How publishers can leverage AI
“The publisher that you represent, if you’re using programmatic pipes to fill some of that demand, you set a floor price. You say ‘my inventory is worth no less than $10’ (making up numbers, of course). And so everyone who’s bidding on your inventory must bid $10 or above to win the impression. But not all impressions are equal, right? There’s going to be impressions on your site, no disrespect, that are worth 30 cents. But then there’s also situations where, if someone was shopping for Bounty on Instacart, they didn’t buy it, but in that moment, you know, they want to buy paper towels in a very short period of time, and you have that person on your site, Bounty might be a $30 CPM for that impression. Publishers have historically set a floor and a ceiling that are pretty close to each other, and in some ways, you’re underserving what you can make, and in other scenarios, you’re limiting the ability for lower value impressions to be sold, because on the buy side, they’re like, it’s not worth it.”

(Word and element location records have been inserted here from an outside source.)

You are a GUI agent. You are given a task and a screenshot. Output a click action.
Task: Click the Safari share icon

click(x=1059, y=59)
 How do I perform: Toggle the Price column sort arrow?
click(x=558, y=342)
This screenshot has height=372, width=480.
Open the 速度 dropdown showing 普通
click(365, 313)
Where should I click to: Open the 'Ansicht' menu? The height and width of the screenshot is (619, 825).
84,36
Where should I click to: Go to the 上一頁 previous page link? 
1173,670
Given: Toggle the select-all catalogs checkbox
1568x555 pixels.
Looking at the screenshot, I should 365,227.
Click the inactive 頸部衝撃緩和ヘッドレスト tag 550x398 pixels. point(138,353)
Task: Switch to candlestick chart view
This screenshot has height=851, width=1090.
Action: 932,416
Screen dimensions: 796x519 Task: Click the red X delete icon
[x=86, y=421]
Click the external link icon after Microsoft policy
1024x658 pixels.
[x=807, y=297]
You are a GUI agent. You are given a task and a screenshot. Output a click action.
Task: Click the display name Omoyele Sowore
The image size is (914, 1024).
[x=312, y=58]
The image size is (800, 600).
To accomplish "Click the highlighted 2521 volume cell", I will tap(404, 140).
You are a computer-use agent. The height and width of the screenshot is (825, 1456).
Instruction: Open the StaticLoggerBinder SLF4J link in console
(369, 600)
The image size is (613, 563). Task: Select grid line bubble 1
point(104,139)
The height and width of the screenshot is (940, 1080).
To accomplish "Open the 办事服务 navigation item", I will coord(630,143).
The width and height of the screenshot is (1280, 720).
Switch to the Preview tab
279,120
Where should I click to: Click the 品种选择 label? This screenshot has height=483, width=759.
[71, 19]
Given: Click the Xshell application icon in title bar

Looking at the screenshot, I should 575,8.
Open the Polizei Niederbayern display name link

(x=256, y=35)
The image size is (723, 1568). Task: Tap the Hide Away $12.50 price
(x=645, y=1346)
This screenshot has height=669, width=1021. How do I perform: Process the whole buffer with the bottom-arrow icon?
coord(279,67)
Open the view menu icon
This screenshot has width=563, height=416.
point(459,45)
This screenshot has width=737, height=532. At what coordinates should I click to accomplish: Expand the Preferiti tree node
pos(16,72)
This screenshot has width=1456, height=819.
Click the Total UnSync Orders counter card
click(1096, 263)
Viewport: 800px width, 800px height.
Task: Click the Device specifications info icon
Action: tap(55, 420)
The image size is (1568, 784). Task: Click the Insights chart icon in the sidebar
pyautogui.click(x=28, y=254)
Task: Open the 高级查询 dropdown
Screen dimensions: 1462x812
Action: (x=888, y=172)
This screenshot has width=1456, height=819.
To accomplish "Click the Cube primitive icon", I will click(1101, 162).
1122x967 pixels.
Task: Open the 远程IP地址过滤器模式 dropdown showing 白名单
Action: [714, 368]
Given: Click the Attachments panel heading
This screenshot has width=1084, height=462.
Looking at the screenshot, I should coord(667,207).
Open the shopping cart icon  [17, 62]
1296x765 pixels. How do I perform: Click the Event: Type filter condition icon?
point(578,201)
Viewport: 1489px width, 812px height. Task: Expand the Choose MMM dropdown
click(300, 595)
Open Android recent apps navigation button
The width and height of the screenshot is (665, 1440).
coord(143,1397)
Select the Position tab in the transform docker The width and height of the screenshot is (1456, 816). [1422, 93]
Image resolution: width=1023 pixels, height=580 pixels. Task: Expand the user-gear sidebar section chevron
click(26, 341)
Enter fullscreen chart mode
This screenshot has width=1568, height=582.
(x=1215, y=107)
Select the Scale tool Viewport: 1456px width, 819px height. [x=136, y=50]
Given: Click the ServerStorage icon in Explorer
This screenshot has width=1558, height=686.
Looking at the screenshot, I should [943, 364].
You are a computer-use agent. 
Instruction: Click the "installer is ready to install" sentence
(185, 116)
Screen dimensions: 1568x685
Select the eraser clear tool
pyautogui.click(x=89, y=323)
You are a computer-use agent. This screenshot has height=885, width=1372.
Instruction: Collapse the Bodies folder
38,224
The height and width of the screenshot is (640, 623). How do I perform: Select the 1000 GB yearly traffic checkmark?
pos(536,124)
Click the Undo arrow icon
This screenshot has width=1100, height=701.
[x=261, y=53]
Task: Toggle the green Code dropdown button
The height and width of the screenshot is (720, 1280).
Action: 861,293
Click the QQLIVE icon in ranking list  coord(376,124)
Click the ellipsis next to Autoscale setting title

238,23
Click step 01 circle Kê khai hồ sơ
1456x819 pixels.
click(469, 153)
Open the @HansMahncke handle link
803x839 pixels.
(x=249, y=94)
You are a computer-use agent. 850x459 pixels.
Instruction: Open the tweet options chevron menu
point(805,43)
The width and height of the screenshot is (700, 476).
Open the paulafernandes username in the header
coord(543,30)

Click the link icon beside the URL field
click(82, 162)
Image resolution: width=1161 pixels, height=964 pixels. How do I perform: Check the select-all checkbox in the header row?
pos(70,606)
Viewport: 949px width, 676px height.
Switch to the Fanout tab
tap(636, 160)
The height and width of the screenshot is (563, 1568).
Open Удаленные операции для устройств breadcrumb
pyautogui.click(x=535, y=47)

“We actually want to help publishers fix this, make it more just like ticket prices. Dynamic pricing is how I want you to start thinking about your inventory. You’ll then understand which impressions are worth more, which will actually trigger how you handle your site, your stream, or whatever it is you represent, to try to create more high-value impressions versus just impressions.”
“As a publisher, you sit on a tremendous amount of valuable data, but many publishers are still holding on to that data, because the notion of providing open access to that data feels like it might be shipping what is left of your ability to sort of retain autonomy and your existence to a level. But I think we as an agentic broker are attempting to get publishers comfortable is the idea that if you integrate your data with our agency data systems, it creates a more perfect connection to appreciate the value of your audiences and the value of your inventory.”
Are there strategic limitations to AI?
“Agentic can understand reams of data quicker than any human can once you train it once.”
“Every brand in the world wants to maximize their working media dollar. 99 percent of the time a brand will get what they call log level data, which is basically showing where all the money is going. But you have to understand how to analyze it, and you get it at the end of the campaign. Twenty years ago, you’re great. But five months ago, right? It’s too late. It’s way too late. Agentic can go through that on a daily or weekly basis and give you better summaries.”
“Where we are going, from an agentic standpoint, is that we now live in a place where segmentation and re-segmentation and segmentation powered by in-the-moment modeling intelligence is able to create new audience packages that get sent and refreshed to our targeted line items in real time, such that, the return on the quality of those audiences (assuming that your predictive modeling is actually strong) ends up being sort of significantly better, because no longer are these static segments, they are dynamically refreshed, pushed smart audience compositions, and at scale.”